Il sipario sul FIA World Rally Championship 2026 si alzerà come da tradizione sulle strade leggendarie del TOYOTA GAZOO Racing World Rally Team, pronto a iniziare la sua decima stagione iridata al Rallye Monte-Carlo dal 22 al 25 gennaio. Dopo un 2025 da record, il team giapponese si presenta ai nastri di partenza con un obiettivo chiaro: difendere tutti i titoli conquistati, senza smettere di evolversi.
Al centro del progetto resta la GR YARIS Rally1, affinata sfruttando i joker di omologazione concessi per l’ultima stagione del regolamento Rally1. Gli interventi si sono concentrati su aerodinamica e sospensioni: debutta un nuovo alettone posteriore – subito adottato sulle tre vetture nominate per i punti costruttori – mentre l’aggiornamento del comparto sospensivo amplia le possibilità di assetto, un fattore chiave su un rally tanto imprevedibile.

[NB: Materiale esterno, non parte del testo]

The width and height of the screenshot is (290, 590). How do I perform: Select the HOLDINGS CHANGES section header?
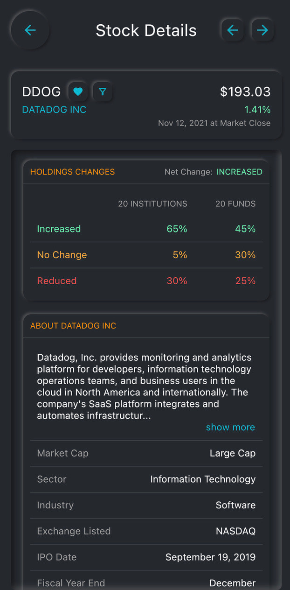click(x=72, y=172)
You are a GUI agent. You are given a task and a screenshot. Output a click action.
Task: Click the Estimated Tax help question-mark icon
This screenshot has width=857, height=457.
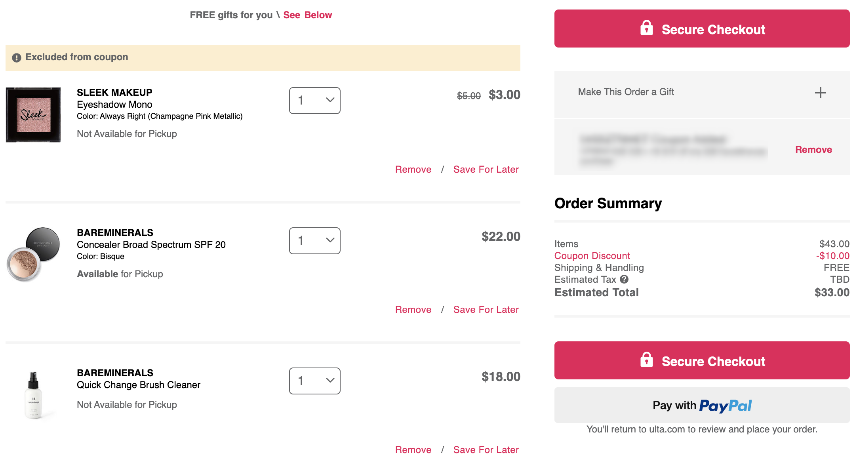click(x=624, y=279)
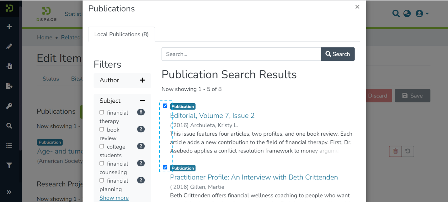Collapse the Subject filter section
The height and width of the screenshot is (202, 448).
click(x=142, y=101)
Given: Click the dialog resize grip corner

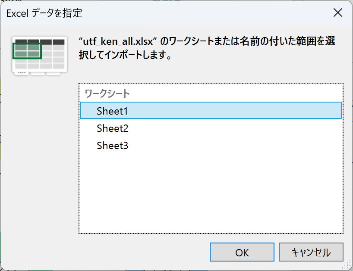Looking at the screenshot, I should [x=348, y=266].
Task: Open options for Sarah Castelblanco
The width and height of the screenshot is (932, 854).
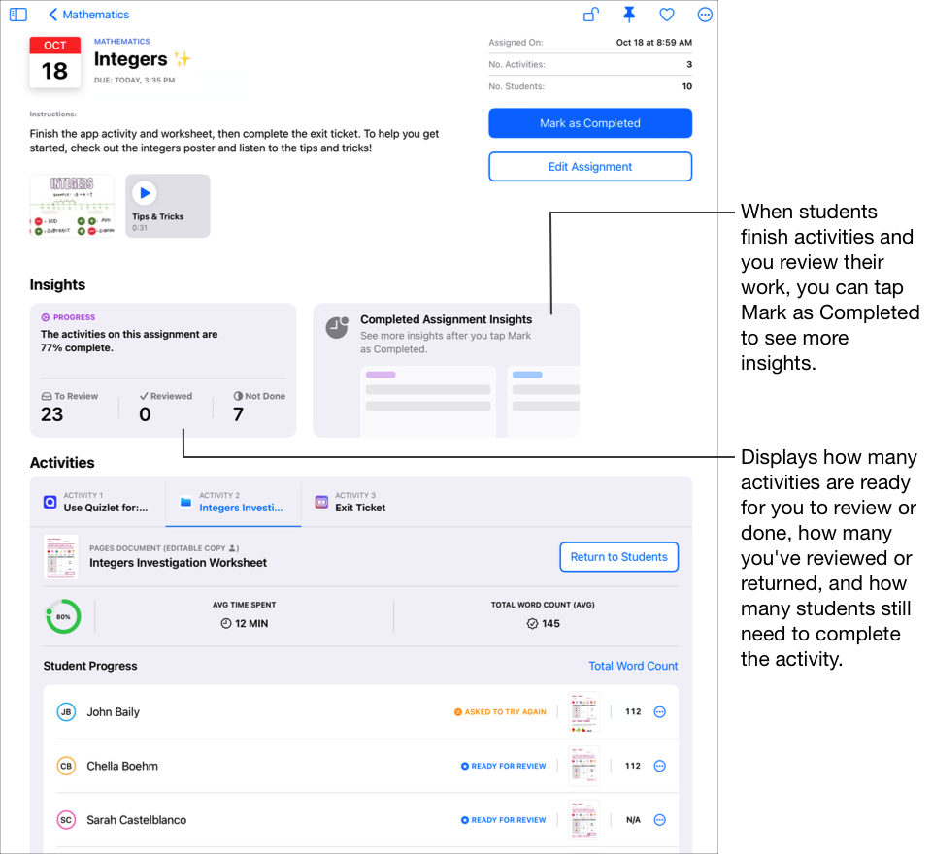Action: point(660,820)
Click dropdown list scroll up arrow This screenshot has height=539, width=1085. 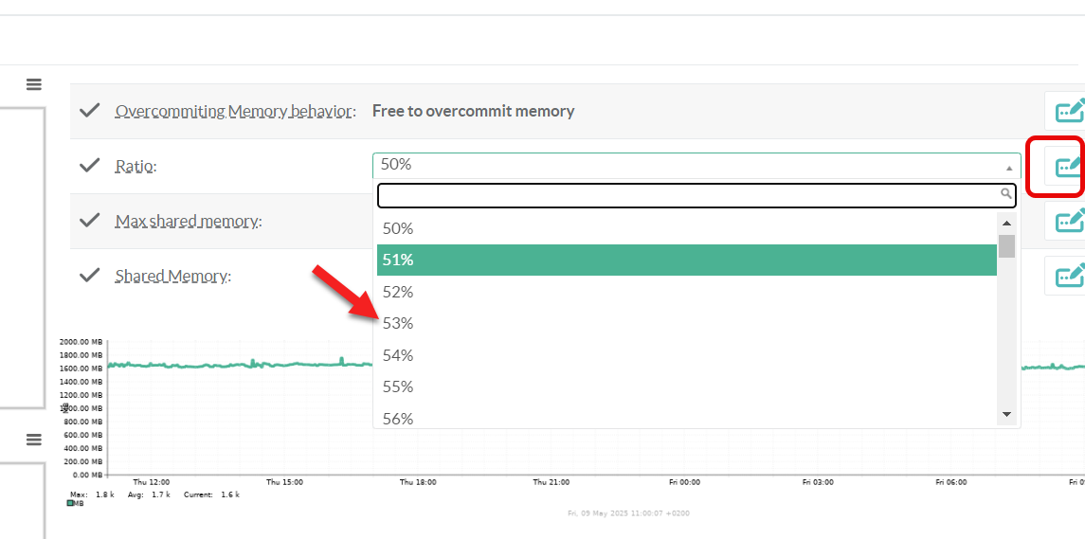[x=1006, y=223]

Anche l’occhio vuole la sua parte: la GR YARIS Rally1 sfoggerà una nuova livrea rosso-bianco-nera, che accompagna un reparto piloti tra i più completi dell’intero schieramento. Tutti e cinque gli equipaggi Rally1 saranno in azione già a Monte-Carlo, a conferma di una strategia che punta su esperienza, talento e futuro.
Il riferimento resta Sébastien Ogier, fresco del nono titolo mondiale conquistato nel 2025 insieme a Vincent Landais. Il francese, autentico specialista del Monte-Carlo con dieci vittorie all’attivo, tornerà a correre sulle strade di casa partendo dal porto di Monaco, dove verrà svelata anche una speciale GR Yaris celebrativa del suo ultimo mondiale, affiancata dalla GR Yaris MORIZO RR voluta da Akio Toyoda.
Accanto a Ogier, Elfyn Evans e Scott Martin affrontano la settima stagione consecutiva con il team. Secondi nel mondiale 2025, vantano quattro podi al Monte-Carlo con Toyota, incluso il secondo posto dello scorso anno, e rappresentano una garanzia di continuità e rendimento.
Il 2026 segna anche un passaggio importante per Oliver Solberg, promosso in Rally1 dopo il titolo WRC2 e il successo al debutto nella massima categoria in Estonia. In coppia con Elliott Edmondson, Solberg sarà il terzo pilota designato per i punti costruttori, portando freschezza e prospettiva in un contesto di altissimo livello.
Completa il quintetto Takamoto Katsuta, affiancato da Aaron Johnston, alla ricerca di un ulteriore salto di qualità dopo il miglior sesto posto ottenuto finora al Monte-Carlo. Sotto l’insegna TGR-WRT2, Sami Pajari e Marko Salminen iniziano il secondo anno in Rally1, forti dell’esperienza accumulata nella stagione da rookie.
L’impegno Toyota si estende anche al futuro: nel WRC Challenge Program, Yuki Yamamoto affronterà un’intera stagione WRC con la GR Yaris Rally2. Il giapponese sarà uno dei sette piloti al via del Monte-Carlo con la vettura Rally2 della casa di Colonia, insieme a Filip Mareš, Chris Ingram, Eliott Delecour, Olivier Burri, Johannes Keferböck e Paolo Vallivero.
Il Rallye Monte-Carlo 2026 manterrà intatto il suo carattere unico: asfalto insidioso, possibili tratti ghiacciati o innevati e una scelta gomme spesso decisiva, con mescole e pneumatici chiodati a disposizione degli equipaggi. Il percorso scatterà e si concluderà nel porto di Monaco e, per la prima volta dal 2008, includerà una super speciale sul tracciato del Gran Premio del Principato. Dopo le tappe notturne del giovedì verso Gap, venerdì e sabato saranno dedicati alle classiche prove alpine, mentre il gran finale di domenica porterà i protagonisti sul leggendario Col de Turini, sede della Power Stage conclusiva.